# 📊 Data Exploration & Cleaning for SWARM-A Satellite

**Author**: Naziha Aslam  
**Date**: July 2025  
**Objective**: Process raw GNSS measurements for SWARM-A from **15–31 May 2024**

## 🚀 Pipeline Overview:
1. **Load & Pivot** raw data from parquet format
2. **Convert Units** (km→m, dm/s→m/s)
3. **3-σ Outlier Filter** for data quality
4. **Cache Cleaned Data** for downstream processing
5. **Save Column Configuration** for reproducibility

---

In [None]:
# 🔧 Environment Setup
import json, hashlib, random, os
from pathlib import Path
import numpy as np
import pandas as pd
import matplotlib.pyplot as plt
import warnings
import logging
import sys
import seaborn as sns

# Professional presentation mode - suppress cosmetic warnings
warnings.filterwarnings("ignore", category=UserWarning, message=".*Glyph.*missing.*")
warnings.filterwarnings("ignore", message=".*font.*")

# Set style for plots
plt.style.use('seaborn-v0_8-whitegrid')
sns.set_palette("husl")
plt.rcParams['figure.figsize'] = [12, 6]
plt.rcParams['font.size'] = 11

# Reproducibility seeds
random.seed(42)
np.random.seed(42)

print("🎯 Environment configured successfully!")
print(f"📦 NumPy version: {np.__version__}")
print(f"📦 Pandas version: {pd.__version__}")

In [None]:
# 🛰️ Import Satellite AUKF Package (01 NOTEBOOK - DATA EXPLORATION)
import os
from pathlib import Path
import matplotlib.pyplot as plt

# Create directories
DATA_DIR = Path("../data")
DATA_DIR.mkdir(parents=True, exist_ok=True)

# Set paths
RAW_GPS_PATH = DATA_DIR / "GPS_measurements.parquet"
CLEAN_GPS_PATH = DATA_DIR / "GPS_clean.parquet"

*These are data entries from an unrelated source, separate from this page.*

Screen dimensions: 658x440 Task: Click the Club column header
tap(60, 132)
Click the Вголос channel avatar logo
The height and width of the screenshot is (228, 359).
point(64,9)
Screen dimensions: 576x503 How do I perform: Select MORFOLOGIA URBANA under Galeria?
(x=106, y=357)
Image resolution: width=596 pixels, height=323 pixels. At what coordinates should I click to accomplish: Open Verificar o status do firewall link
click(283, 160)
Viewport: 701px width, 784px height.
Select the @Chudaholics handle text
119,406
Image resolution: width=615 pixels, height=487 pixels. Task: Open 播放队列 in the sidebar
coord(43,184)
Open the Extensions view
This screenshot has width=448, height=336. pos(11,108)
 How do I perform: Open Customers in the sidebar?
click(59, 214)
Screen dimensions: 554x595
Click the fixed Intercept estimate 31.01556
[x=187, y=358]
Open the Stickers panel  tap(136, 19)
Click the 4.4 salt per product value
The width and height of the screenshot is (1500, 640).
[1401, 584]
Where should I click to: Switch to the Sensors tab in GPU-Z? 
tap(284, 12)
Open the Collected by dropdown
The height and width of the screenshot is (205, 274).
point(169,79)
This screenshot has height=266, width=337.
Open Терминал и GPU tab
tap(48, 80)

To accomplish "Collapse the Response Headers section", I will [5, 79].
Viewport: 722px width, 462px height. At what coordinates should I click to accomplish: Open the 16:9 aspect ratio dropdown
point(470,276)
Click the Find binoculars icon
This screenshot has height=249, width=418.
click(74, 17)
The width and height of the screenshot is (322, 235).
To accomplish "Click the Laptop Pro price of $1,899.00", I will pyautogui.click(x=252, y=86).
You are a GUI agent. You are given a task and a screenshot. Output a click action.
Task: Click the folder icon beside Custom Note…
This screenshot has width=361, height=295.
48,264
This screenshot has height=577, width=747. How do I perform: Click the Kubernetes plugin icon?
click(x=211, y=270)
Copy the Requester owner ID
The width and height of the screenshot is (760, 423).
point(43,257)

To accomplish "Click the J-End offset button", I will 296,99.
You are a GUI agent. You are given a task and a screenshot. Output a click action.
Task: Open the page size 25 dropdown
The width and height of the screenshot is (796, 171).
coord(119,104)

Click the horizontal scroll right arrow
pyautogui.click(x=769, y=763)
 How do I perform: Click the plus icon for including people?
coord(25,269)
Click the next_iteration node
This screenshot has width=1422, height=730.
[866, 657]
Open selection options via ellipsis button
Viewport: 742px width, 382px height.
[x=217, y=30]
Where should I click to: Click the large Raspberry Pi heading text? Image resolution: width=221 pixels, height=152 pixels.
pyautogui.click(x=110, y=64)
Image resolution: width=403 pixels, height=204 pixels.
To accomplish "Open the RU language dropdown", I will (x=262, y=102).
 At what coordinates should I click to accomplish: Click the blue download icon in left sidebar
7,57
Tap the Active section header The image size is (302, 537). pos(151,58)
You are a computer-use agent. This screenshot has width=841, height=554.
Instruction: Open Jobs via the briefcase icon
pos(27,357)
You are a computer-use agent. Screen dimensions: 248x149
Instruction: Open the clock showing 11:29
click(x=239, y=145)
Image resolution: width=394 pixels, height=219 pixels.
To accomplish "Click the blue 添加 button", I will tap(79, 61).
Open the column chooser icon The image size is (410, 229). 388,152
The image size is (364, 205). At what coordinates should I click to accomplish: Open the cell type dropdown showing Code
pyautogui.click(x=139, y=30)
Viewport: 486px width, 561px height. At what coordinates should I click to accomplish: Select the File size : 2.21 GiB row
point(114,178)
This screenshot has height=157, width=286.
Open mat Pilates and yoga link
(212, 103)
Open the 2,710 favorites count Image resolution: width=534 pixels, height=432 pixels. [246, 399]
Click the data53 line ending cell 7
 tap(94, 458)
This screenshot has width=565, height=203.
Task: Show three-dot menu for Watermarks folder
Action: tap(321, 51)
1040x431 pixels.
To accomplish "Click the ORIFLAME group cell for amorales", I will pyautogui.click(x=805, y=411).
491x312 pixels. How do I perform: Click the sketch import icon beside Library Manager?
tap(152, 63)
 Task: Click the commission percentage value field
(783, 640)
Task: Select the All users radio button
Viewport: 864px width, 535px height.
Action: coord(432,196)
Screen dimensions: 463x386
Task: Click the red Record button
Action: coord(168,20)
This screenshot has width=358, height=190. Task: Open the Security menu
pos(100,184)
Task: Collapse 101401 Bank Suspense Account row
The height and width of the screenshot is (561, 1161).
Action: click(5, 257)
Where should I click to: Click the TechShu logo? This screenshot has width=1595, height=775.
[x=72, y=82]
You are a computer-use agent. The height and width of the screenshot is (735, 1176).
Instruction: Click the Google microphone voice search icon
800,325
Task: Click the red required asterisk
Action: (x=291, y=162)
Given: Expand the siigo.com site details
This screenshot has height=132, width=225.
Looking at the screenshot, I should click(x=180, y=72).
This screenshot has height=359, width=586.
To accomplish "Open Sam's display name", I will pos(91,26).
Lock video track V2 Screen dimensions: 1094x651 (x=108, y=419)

print(f"📂 RAW DATA   : {RAW_GPS_PATH}")
print(f"📂 CLEAN DATA : {CLEAN_GPS_PATH}")

# 🔧 utils.py saves the figures via a config:
import satellite_aukf.utils as utils

# Create a config module for utils
class Config:
    FIGURES_DIR = Path("../figures/01_Data_Exploration")
    
# Ensure directory exists
Config.FIGURES_DIR.mkdir(parents=True, exist_ok=True)
FIGURES_DIR = Config.FIGURES_DIR

import sys
sys.modules['satellite_aukf.config'] = Config
utils.FIGURES_DIR = Config.FIGURES_DIR

# Ensure directory exists
Config.FIGURES_DIR.mkdir(parents=True, exist_ok=True)

print(f"✅ Utils save_figure configured")
print(f"📁 Figures will be saved to: {Config.FIGURES_DIR}")
print(f"✅ 01 Notebook setup complete")

# Configuration
COLUMN_CONFIG_PATH = Path(os.getenv("SAT_AUKF_COLUMN_JSON", "meas_cols.json"))

In [None]:
# 📥 STEP 1: Load & Pivot Raw Data
print("🔄 Loading raw GNSS measurements...")

try:
    df_long = pd.read_parquet(RAW_GPS_PATH)
    print(f"✅ Loaded {len(df_long):,} raw measurements")
    
    # Display sample of raw data structure
    print("\n📋 Raw Data Sample:")
    print(df_long.head(3))
    print(f"\n📊 Raw Data Shape: {df_long.shape}")
    print(f"🗓️ Time Range: {df_long['datetime'].min()} → {df_long['datetime'].max()}")
    
except FileNotFoundError:
    print(f"❌ Could not find raw data file: {RAW_GPS_PATH}")
    print("💡 Please ensure the data file exists in the expected location")
    raise

In [None]:
# 🔄 STEP 2: Reshape from Long to Wide Format
print("🔄 Reshaping data from long to wide format...")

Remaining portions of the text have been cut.